__List of tasks__:
A. From the letter on logging Camano Island, list the effects the writer says destroying a few dozen acres there would have.
B. Write out the stretch of the letter on logging from "But destroy a" through "our island’s future.", swapping "wetlands" for "marshes".
C. Finish out the next part of the letter on logging Camano Island, picking up after its final sentence.

__Text extract__:
In his letter to the Stanwood/Camano NEWS last week, Daryl Jones raised a valid question. If I may paraphrase, he accused those who object to his logging activities of having a double standard, consuming wood and paper products while complaining about the very industry that provides them.
I must admit that I am troubled by this — I live in a beautiful wood house, pursue my work in a pole building, and consume far too much paper (though I keep trying without much success to convert this sea of documentation into an all-electronic form).
Like most people, I am in no position to claim that timber should never be harvested; I use “miracle fiber W” in countless ways.
So how do we reconcile this apparent hypocrisy? By Mr. Jones’ logic, I should be encouraging those who log Camano Island.
But there is a distinction that has to be made, and it goes beyond the obvious and common NIMBY (Not In My Back Yard) attitude.
Islands are fragile little ecosystems in all sorts of ways: a timber harvest that makes but a tiny dent in the vast forests of the Cascades would completely ravish Camano Island, and the DNR rules governing forest practices are scaled to the former.
But destroy a few dozen acres here and you completely alter the wildlife habitat, irreversibly impact aquifer recharge, and degrade the character of the place to the point that it even affects the tax base and tourism.
A slender island in Puget Sound is not the place for commercial logging. Our wetlands are scarce; our balance of development and nature is delicate; our appeal as much aesthetic as resource-based.
When I see abominations like the slash-pile wasteland south of the state park (“Old Homestead Road”), I cringe at what current land-use practices imply for our island’s future.
It’s all about greed, especially in today’s political climate; a few people profit while the community suffers.

__Dataset rows__:
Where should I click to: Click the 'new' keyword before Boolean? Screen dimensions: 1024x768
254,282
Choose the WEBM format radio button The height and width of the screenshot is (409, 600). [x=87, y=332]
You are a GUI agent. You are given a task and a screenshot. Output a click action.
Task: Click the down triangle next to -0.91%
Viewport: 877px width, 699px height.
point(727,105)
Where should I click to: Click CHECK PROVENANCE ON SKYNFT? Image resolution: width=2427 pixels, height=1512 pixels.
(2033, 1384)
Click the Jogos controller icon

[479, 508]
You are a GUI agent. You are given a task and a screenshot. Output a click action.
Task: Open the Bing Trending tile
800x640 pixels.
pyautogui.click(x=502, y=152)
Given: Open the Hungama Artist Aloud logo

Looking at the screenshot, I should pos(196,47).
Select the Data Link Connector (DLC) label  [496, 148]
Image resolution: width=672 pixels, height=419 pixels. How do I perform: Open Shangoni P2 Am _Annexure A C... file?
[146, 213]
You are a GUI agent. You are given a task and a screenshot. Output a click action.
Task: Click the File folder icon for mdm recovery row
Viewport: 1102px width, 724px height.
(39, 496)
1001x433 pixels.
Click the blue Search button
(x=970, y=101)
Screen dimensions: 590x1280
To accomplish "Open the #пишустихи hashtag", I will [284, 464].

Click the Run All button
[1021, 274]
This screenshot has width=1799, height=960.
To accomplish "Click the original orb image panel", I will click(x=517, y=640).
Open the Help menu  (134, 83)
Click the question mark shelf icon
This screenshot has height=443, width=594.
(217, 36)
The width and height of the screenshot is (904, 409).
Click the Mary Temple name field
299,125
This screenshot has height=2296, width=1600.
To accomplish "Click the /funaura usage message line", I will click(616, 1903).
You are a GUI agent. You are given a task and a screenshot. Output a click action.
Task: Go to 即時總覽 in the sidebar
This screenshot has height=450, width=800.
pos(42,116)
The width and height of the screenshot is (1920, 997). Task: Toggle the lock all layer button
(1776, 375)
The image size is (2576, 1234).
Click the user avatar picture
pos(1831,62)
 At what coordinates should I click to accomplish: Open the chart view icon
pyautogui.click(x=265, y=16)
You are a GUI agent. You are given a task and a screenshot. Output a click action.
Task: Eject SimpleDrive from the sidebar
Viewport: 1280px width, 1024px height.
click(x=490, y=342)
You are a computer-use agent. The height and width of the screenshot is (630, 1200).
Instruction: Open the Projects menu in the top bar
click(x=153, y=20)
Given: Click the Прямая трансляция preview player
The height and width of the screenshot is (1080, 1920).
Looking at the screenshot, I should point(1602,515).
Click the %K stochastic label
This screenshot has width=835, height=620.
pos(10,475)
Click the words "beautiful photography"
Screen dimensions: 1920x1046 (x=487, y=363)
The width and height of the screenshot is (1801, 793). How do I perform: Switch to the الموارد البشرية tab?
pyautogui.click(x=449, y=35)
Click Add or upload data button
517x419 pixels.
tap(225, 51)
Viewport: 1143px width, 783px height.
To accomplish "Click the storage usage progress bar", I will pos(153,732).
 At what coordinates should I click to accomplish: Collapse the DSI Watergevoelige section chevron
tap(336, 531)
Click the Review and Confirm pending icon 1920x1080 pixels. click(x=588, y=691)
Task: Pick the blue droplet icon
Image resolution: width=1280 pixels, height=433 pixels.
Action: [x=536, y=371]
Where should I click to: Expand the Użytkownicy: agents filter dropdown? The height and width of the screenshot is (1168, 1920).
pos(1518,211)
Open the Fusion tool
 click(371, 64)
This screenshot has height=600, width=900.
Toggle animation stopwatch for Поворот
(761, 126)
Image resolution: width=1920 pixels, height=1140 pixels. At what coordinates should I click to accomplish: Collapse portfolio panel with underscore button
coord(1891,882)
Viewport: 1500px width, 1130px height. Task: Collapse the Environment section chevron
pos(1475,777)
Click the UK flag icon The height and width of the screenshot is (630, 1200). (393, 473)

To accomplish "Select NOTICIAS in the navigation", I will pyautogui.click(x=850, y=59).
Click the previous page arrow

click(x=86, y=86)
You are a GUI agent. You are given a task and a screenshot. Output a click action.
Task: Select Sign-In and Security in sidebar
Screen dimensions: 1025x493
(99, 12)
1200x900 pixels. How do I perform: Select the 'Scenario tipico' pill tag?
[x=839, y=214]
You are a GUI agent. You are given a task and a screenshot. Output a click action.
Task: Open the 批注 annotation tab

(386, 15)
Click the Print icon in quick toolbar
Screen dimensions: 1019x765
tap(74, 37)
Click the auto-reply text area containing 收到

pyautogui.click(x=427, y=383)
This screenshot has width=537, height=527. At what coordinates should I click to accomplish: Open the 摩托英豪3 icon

__Exercise results__:
A.
- It would completely alter the wildlife habitat.
- It would irreversibly impact aquifer recharge.
- It would degrade the character of the place enough to affect the tax base and tourism.

B.
But destroy a few dozen acres here and you completely alter the wildlife habitat, irreversibly impact aquifer recharge, and degrade the character of the place to the point that it even affects the tax base and tourism.
A slender island in Puget Sound is not the place for commercial logging. Our marshes are scarce; our balance of development and nature is delicate; our appeal as much aesthetic as resource-based.
When I see abominations like the slash-pile wasteland south of the state park (“Old Homestead Road”), I cringe at what current land-use practices imply for our island’s future.

C.
Yes, we use wood products. We also use automobiles, but don’t want Ford to set up an assembly plant in the heart of Camano Island; we consume industrial components, but the tantalum mines and silicon foundries can stay put.
Every action involves a trade-off of benefit versus cost, and some environments suffer more from a given level of abuse than others.
Someday, we’ll use nanotechnology to assemble everything aiom-by-atom from the ground up and ditch dirty industries altogether, but in the meantime let’s respect the unique delicacy of where we live, even as we participate in the global economy.
I understand how this can sound hypocritical to one in the business of logging. “Let’s gobble resources, but make sure they come from elsewhere!” But harvesting our own fragile little island is akin to selling off one’s organs to pay the bills: a painful short-term fix that is ultimately self-defeating.
We own 11 acres of forest, but even in economic down times it never even occurs to us to sell the timber… we care about our neighbors and the future of the island.
To be fair, let’s approach this from two angles: reduce logging impact on the island, but also recycle and increase efficiency to reduce our demand on the world at large.